L'histoire :
A Bandini, petite ville canadienne tranquille, tout le monde connaît Monthy Wheeler. Propriétaire et gérant d’un magasin de comics et de gadgets en tous genres, Monthy a l’image de l’adolescent attardé, vieux garçon catégoriquement introverti. Sa pathologique et pathétique collection de jouets résume à elle seule sa vie. Pourtant Monthy s’affiche à présent en compagnie d’une asiatique fraîchement épousée. Kyung Seo est une « mariée par correspondance ». Coréenne et orpheline, Kyung cherche à travers cette expatriation matrimoniale, à se libérer du poids des traditions. Monthy, lui, a la « fièvre jaune » : seules les femmes asiatiques l’intéressent. Kyung est la petite poupée chinoise (Coréenne ! s’acharne t-elle à rectifier) qui manquait à sa collection. Après des débuts très prudes, les nouveaux mariés apprennent à se connaître, et l’espérance cède à la désillusion. Aux yeux de Kyung, Monthy est un lâche incurable qui veut l’enfermer dans une vie médiocre. Elle a pourtant une vraie personnalité, et ne rêve que de liberté intellectuelle. Elle fait alors la rencontre d’Eve, une photographe d’art au caractère affirmé, qui l’entraîne peu à peu sur la voie de l’indépendance…

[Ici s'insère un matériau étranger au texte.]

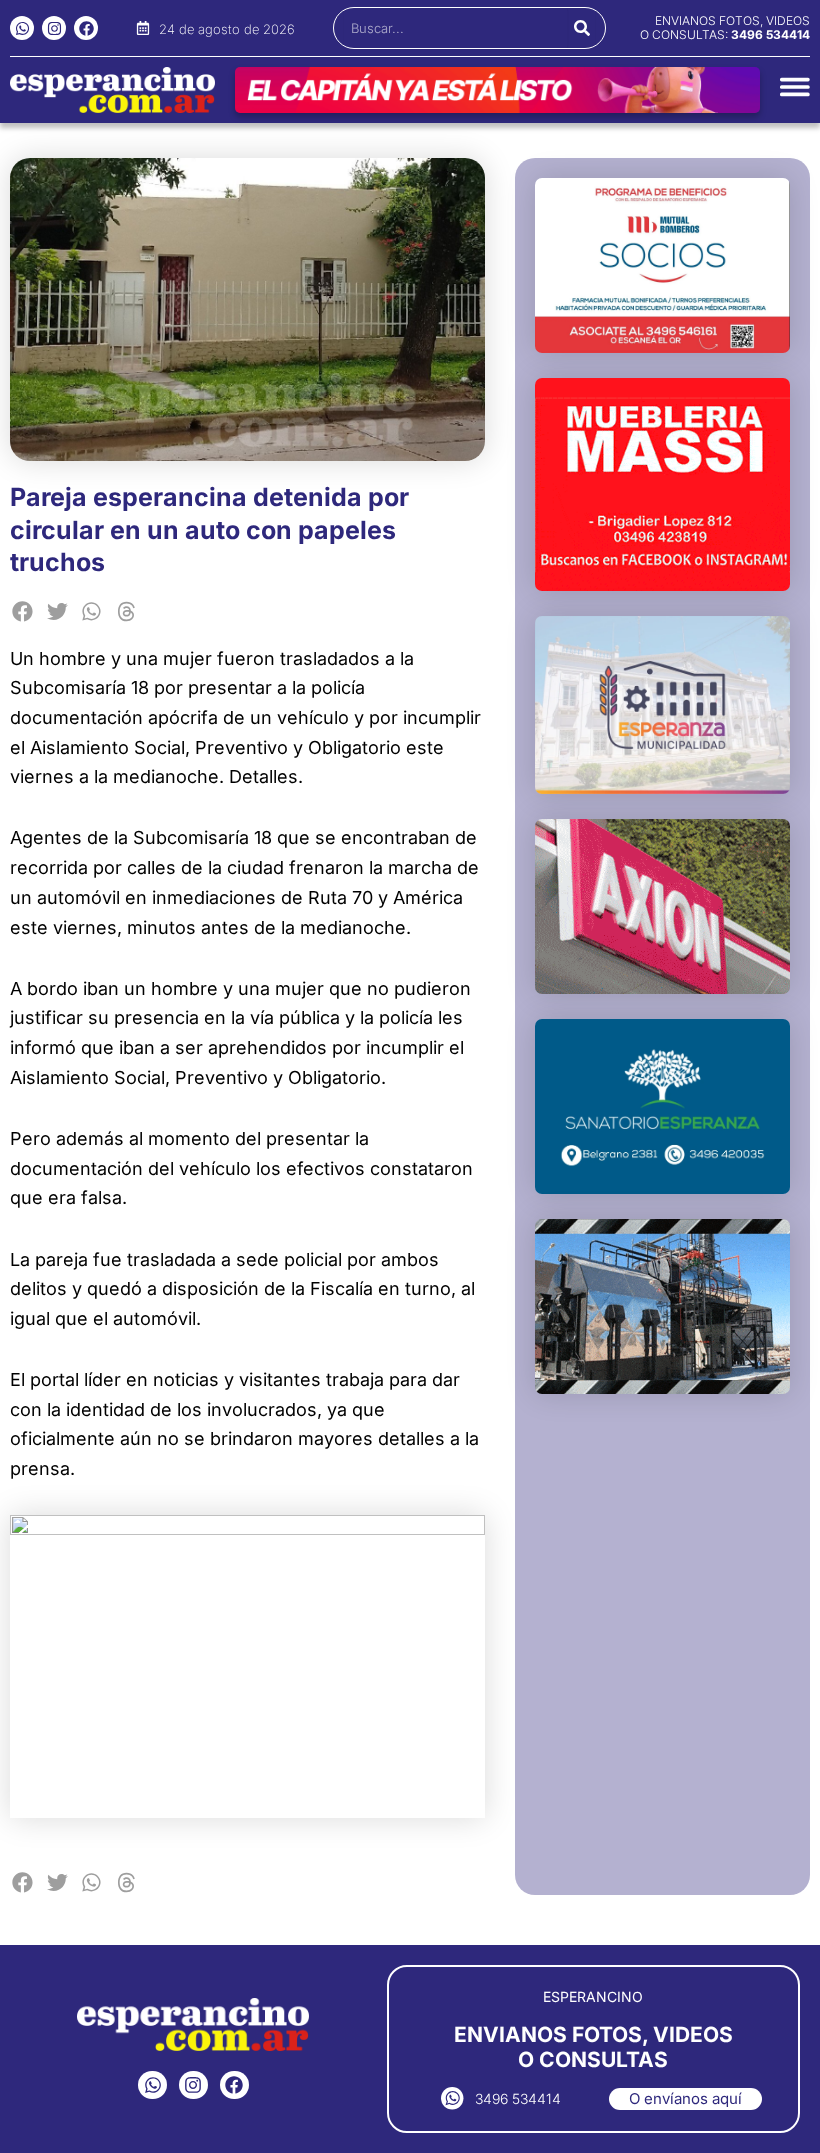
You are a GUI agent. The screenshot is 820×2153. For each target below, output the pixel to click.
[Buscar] (581, 28)
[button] (22, 611)
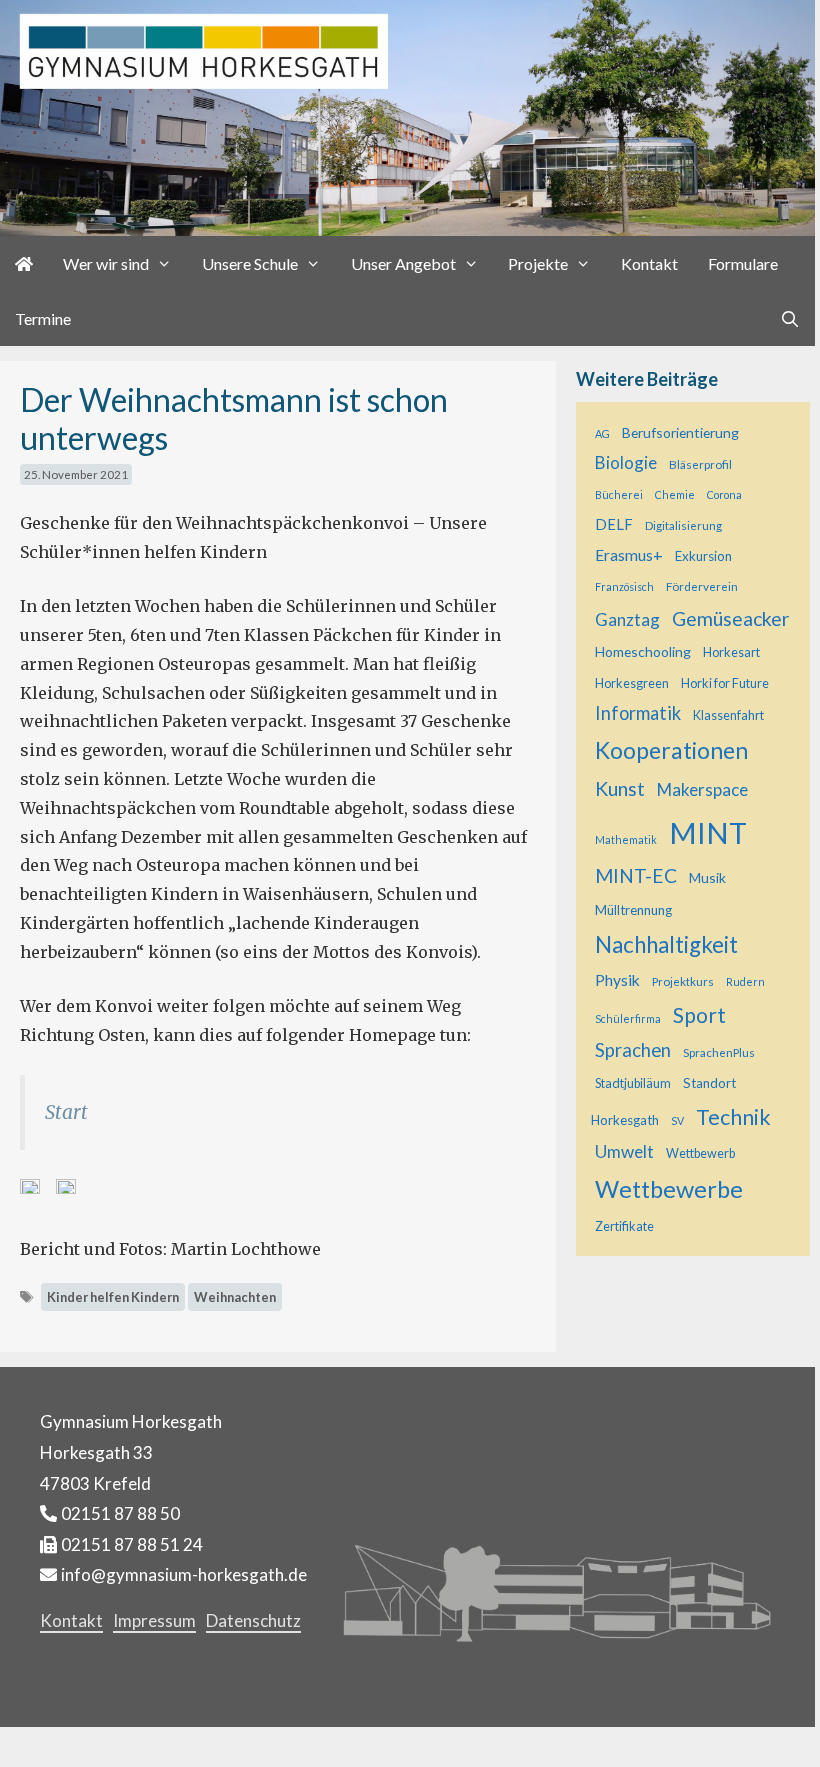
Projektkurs (683, 981)
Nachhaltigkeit (666, 944)
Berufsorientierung (680, 432)
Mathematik (626, 839)
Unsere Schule (250, 263)
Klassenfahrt (728, 715)
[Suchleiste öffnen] (789, 318)
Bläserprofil (700, 464)
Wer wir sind (106, 263)
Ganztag (627, 619)
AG (602, 433)
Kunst (620, 788)
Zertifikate (624, 1226)
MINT (708, 832)
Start (66, 1112)
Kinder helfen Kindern (113, 1297)
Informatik (638, 713)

Ce qu'on en pense sur la planète BD :
Marié par correspondance est le 3e roman graphique signé Mark Kalesniko (Alex), à nouveau publié dans l’excellente collection Ink des éditions Paquet. Plus qu’un choc culturel entre deux civilisations, cette relation matrimoniale contrainte dépeint deux conceptions de la vie. En pleine guerre des sexes, Monthy et Kyung n’ont ni les mêmes valeurs morales, ni les mêmes besoins personnels. Opposés sur tout, ils ont néanmoins définitivement besoin l’un de l’autre. Kyung parce qu’elle a pris goût à une vie sociale et culturelle bien supérieure à celle de sa vie d’antan. Monthy parce que sa faiblesse légendaire ne saurait supporter le regard des autres en cas de rupture. Construit sous forme de crescendo, à l’aide d’un dessin simple et efficace, le ton du récit monte jusqu’à un paroxysme inévitable et libérateur. Les caractères sont certes un peu caricaturaux. Monthy, adolescent attardé au dernier degré ne vit que par sa collection de jouets et refuse de changer un iota à ses habitudes de vieux garçon. Il a beau accumuler les tares, on ne parvient pas à le détester complètement. En dépit de sa psychorigidité, son absolue non violence lui confère beaucoup de sympathie. De son côté, Kyung épouse avec emphase les travers du féminisme revendicateur. Mais au terme de ces 264 pages en noir et blanc, on a beaucoup réfléchi sur la vie de couple, le rapport à l’autre, la différence et les limites à la tolérance. Joli coup.